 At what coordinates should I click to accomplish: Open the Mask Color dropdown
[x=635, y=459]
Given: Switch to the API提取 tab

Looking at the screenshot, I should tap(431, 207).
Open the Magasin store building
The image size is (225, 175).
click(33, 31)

========

TASK ITEM: Each line of the data must come back exactly as written.

WRITTEN ANSWER:
 At what coordinates should I click to accomplish: Open the Mask Color dropdown
[x=635, y=459]
Given: Switch to the API提取 tab

Looking at the screenshot, I should tap(431, 207).
Open the Magasin store building
The image size is (225, 175).
click(33, 31)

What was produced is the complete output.